[Input records]
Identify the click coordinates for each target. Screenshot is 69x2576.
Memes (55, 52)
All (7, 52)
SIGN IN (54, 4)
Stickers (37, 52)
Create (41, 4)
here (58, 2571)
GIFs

[Task description] Set the data above down again in full, exactly as it reads.

[Task result]
Identify the click coordinates for each target. Screenshot is 69x2576.
Memes (55, 52)
All (7, 52)
SIGN IN (54, 4)
Stickers (37, 52)
Create (41, 4)
here (58, 2571)
GIFs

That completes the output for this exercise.